Your output should be exactly the lines from the one containing "You are a GUI" through the last line of the listing, and nothing else. Pictures stay out.

RECORDS FOR THE EXERCISE

+--

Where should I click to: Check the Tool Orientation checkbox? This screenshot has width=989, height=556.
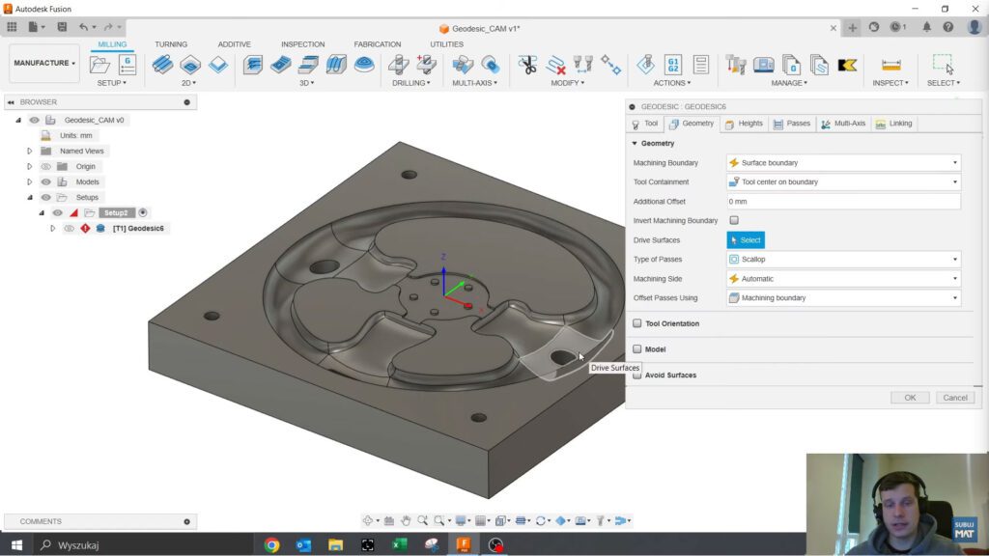[x=637, y=323]
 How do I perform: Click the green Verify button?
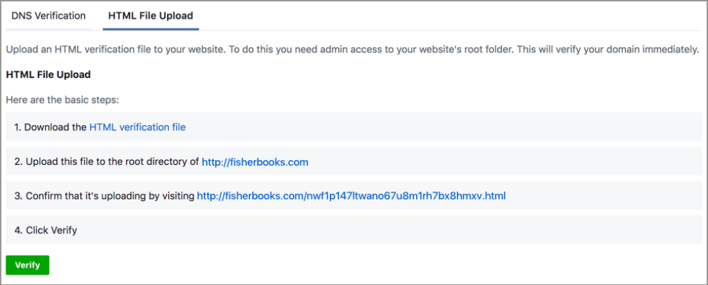(28, 265)

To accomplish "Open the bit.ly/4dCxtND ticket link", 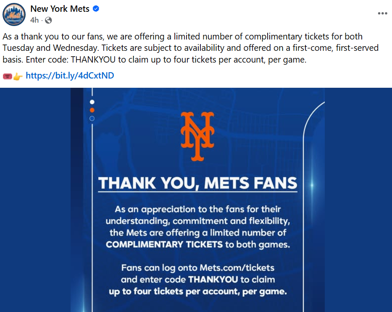I will [x=70, y=76].
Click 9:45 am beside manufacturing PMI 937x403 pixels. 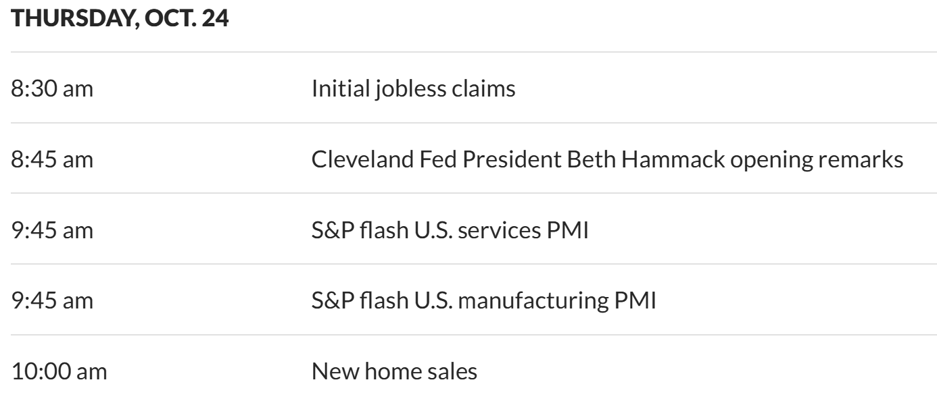click(x=52, y=300)
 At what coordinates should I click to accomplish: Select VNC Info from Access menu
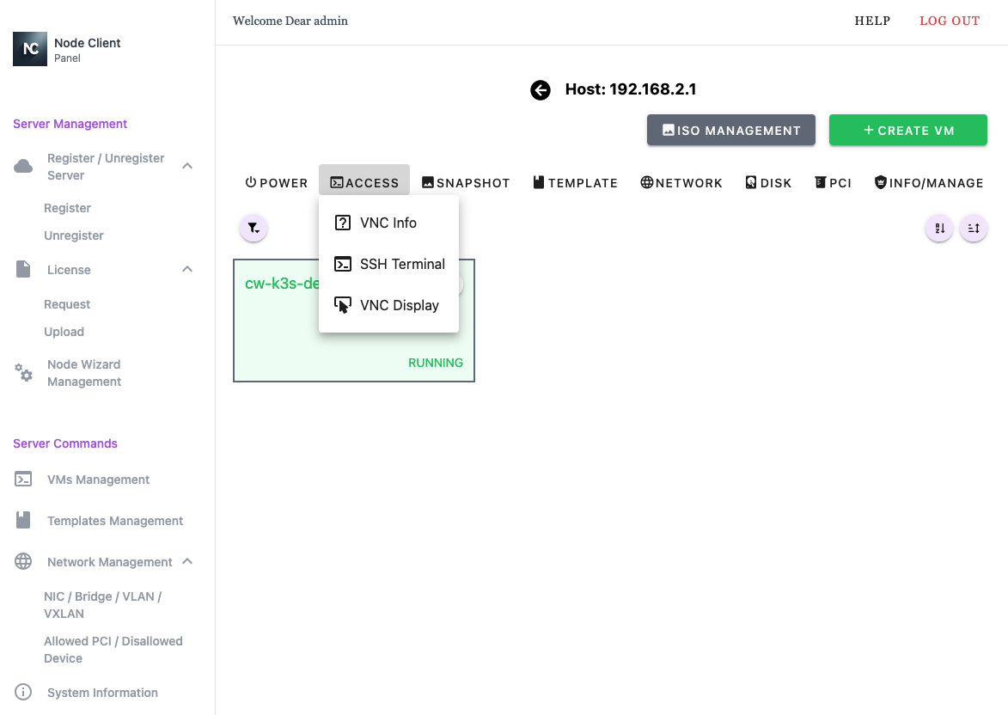pyautogui.click(x=388, y=223)
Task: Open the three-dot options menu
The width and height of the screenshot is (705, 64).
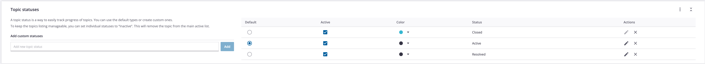Action: pyautogui.click(x=680, y=9)
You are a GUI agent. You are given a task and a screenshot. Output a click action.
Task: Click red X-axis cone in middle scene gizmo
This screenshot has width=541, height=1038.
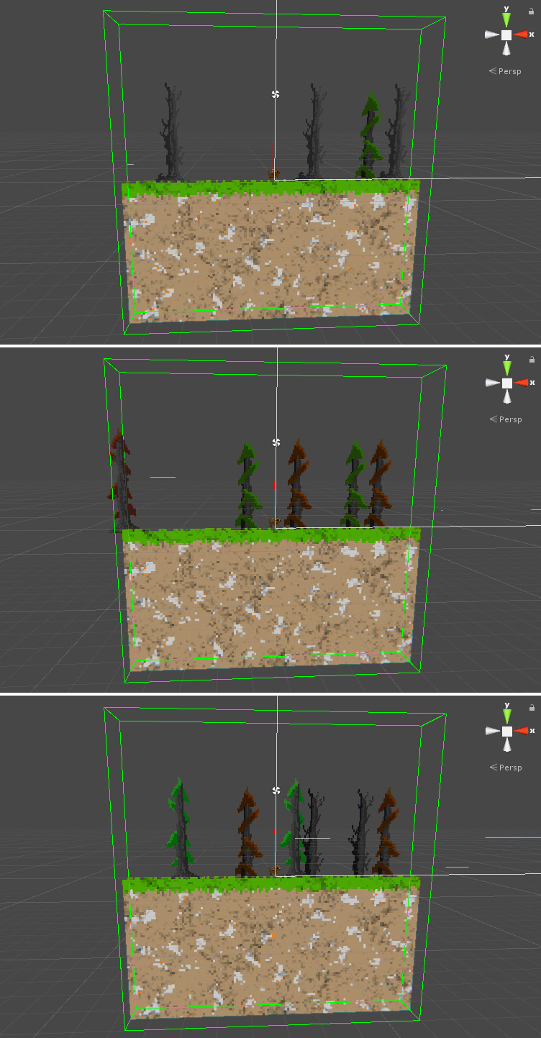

+--

PROBLEM SOLUTION
You are a GUI agent. You are given a task and a screenshot. Output a click action.
Task: Click red X-axis cone in middle scene gizmo
This screenshot has width=541, height=1038.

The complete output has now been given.